Transcribe word for word the section of the records below that opens with the line containing "Viewport: 673px width, 345px height." and closes with the line containing "Task: Go to Dashboard in the top bar"; drop every picture.

── RECORDS FOR THIS EXERCISE

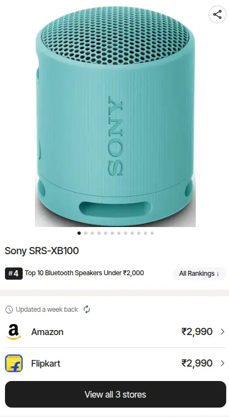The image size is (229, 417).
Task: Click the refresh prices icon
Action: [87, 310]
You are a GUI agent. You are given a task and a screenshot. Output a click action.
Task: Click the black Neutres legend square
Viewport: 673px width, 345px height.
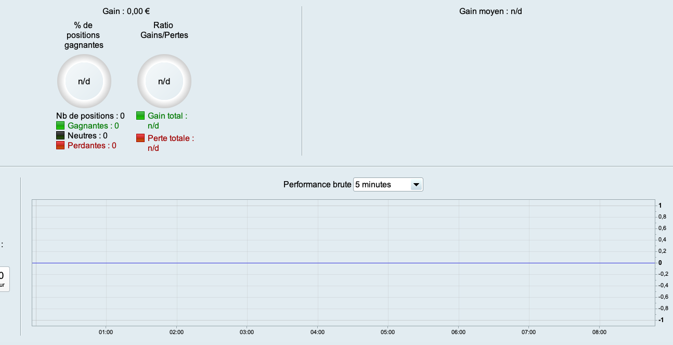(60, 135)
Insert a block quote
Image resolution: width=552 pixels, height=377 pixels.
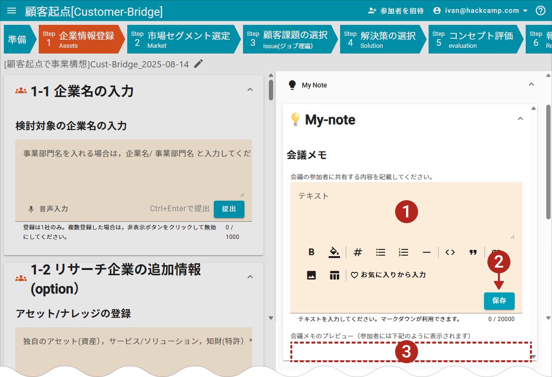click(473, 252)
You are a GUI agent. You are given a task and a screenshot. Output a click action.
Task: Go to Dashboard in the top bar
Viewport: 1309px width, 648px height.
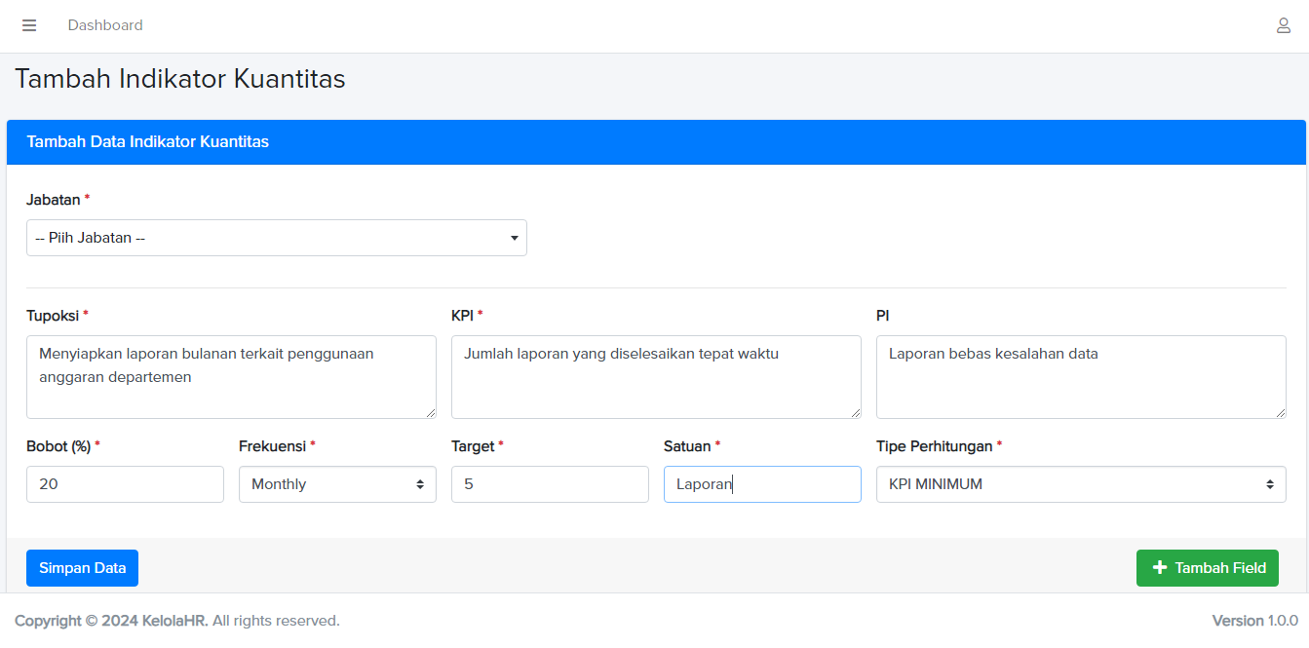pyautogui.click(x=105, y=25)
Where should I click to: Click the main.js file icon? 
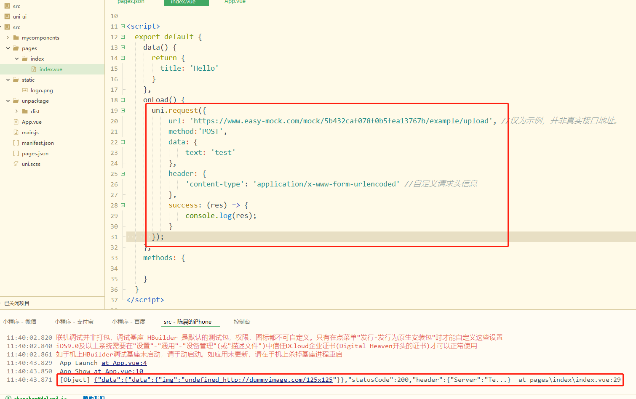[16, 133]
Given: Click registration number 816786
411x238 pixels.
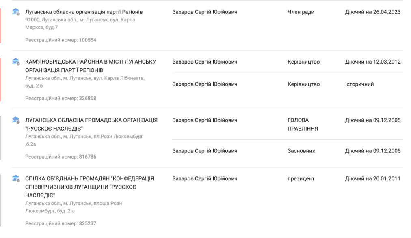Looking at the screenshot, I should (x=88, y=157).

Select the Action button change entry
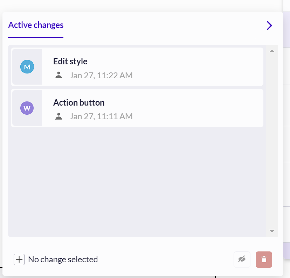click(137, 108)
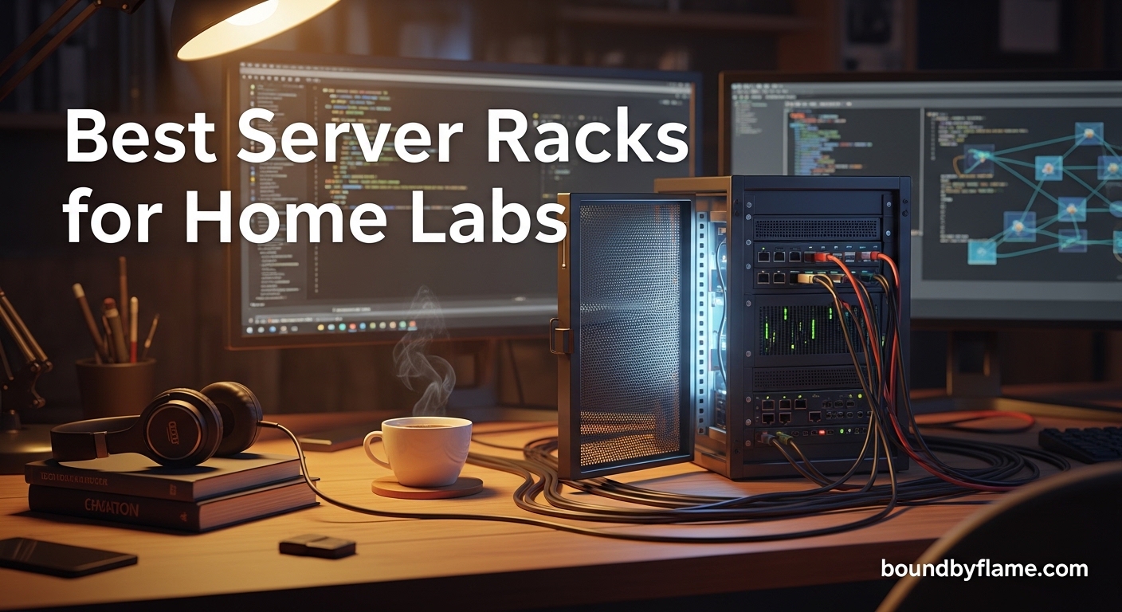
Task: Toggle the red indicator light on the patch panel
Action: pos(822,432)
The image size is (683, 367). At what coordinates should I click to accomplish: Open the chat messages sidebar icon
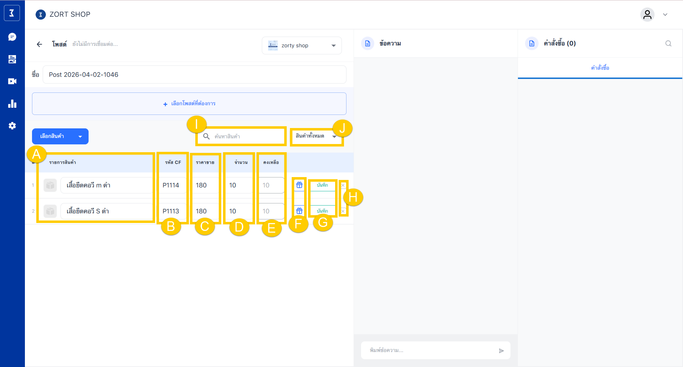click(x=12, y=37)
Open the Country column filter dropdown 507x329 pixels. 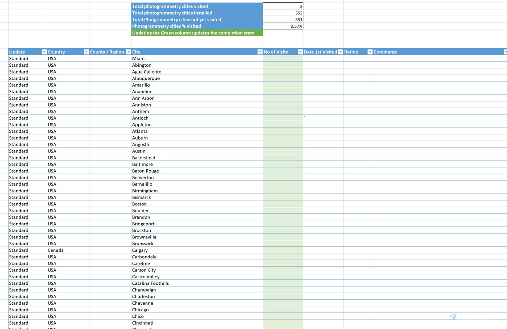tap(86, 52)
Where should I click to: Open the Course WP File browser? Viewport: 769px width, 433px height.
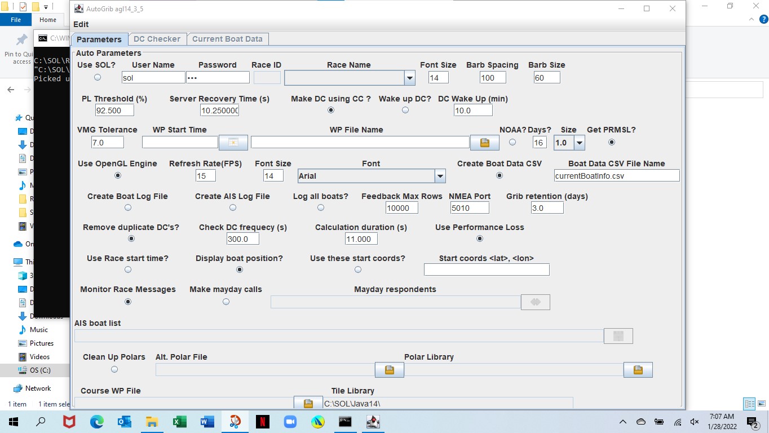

────
── RECORDS FOR THIS EXERCISE

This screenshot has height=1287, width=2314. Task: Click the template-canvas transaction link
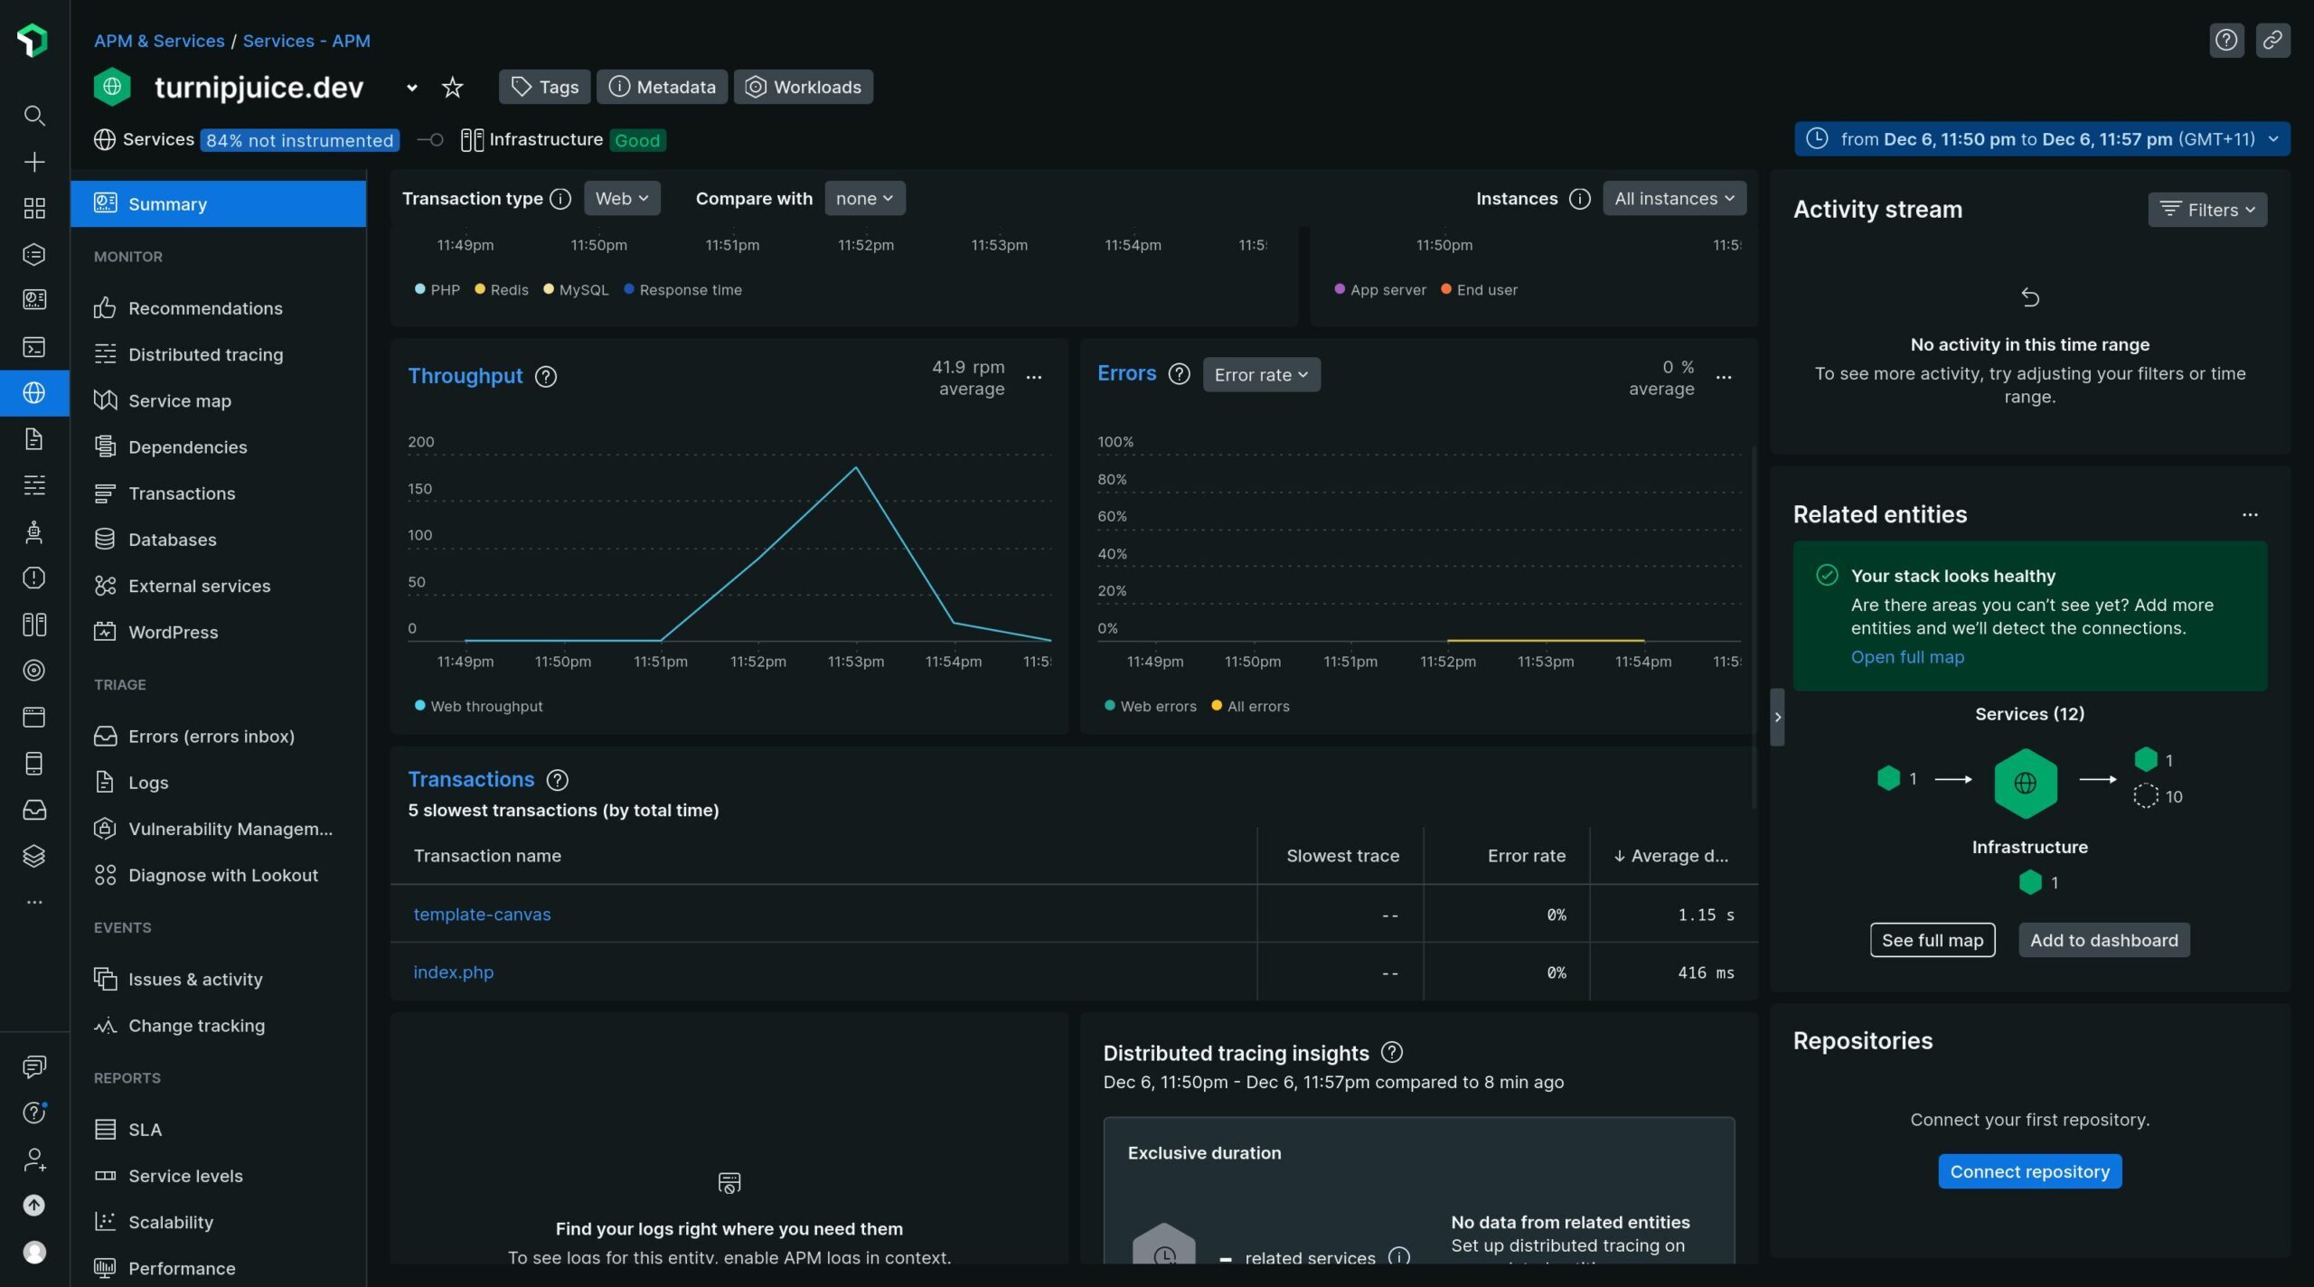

────
── RECORDS FOR THIS EXERCISE

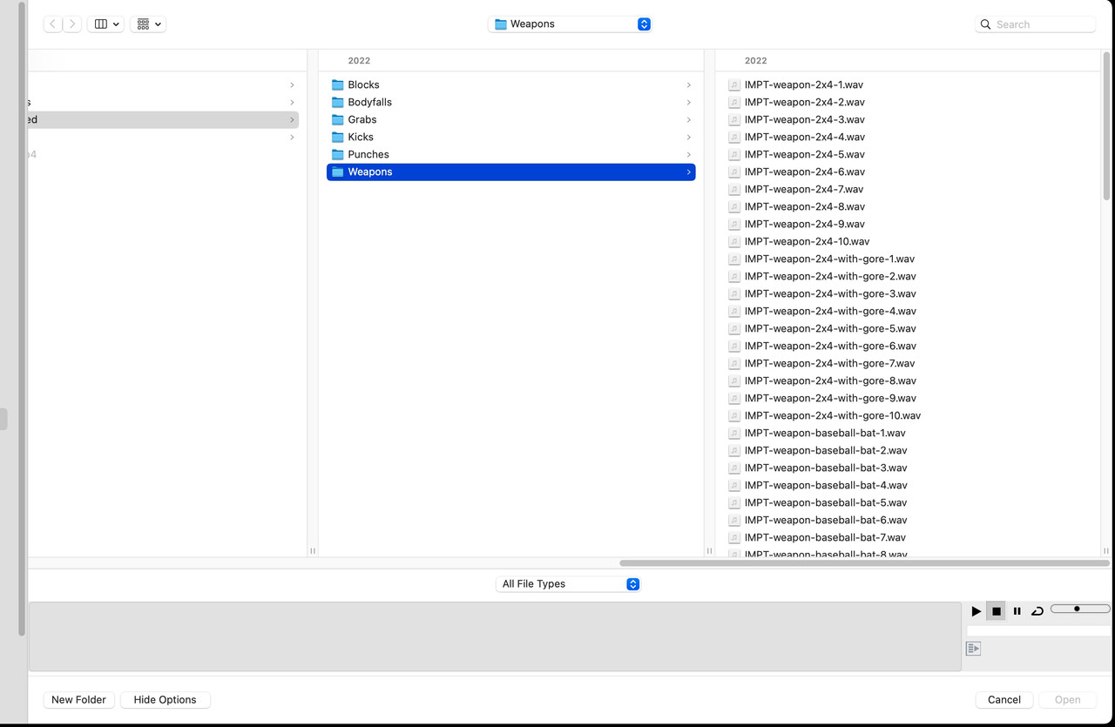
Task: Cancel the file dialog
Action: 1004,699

────

● RESULT OF THIS TASK
Viewport: 673px width, 345px height.
(60, 135)
Insert a block quote
Image resolution: width=552 pixels, height=377 pixels.
click(473, 252)
You are a GUI agent. You are given a task and a screenshot. Output a click action.
Task: Go to Dashboard in the top bar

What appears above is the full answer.